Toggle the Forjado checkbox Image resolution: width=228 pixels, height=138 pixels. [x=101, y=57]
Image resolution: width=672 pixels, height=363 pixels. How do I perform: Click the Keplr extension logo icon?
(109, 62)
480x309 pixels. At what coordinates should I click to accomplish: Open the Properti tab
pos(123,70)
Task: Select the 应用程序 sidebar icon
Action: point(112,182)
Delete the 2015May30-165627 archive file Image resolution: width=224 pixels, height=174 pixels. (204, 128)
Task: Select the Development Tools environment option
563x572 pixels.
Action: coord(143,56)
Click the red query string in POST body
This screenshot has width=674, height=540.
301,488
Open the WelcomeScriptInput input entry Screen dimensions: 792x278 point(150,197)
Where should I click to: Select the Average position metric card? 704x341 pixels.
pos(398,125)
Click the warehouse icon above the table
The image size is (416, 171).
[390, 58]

--------------------------------

What is needed
Your output must be the exact lines from the one containing "This screenshot has width=674, height=540." through the end of the data above, both included, and nothing more.

Solved problem
This screenshot has width=674, height=540.
301,488
Open the WelcomeScriptInput input entry Screen dimensions: 792x278 point(150,197)
Where should I click to: Select the Average position metric card? 704x341 pixels.
pos(398,125)
Click the warehouse icon above the table
The image size is (416, 171).
[390, 58]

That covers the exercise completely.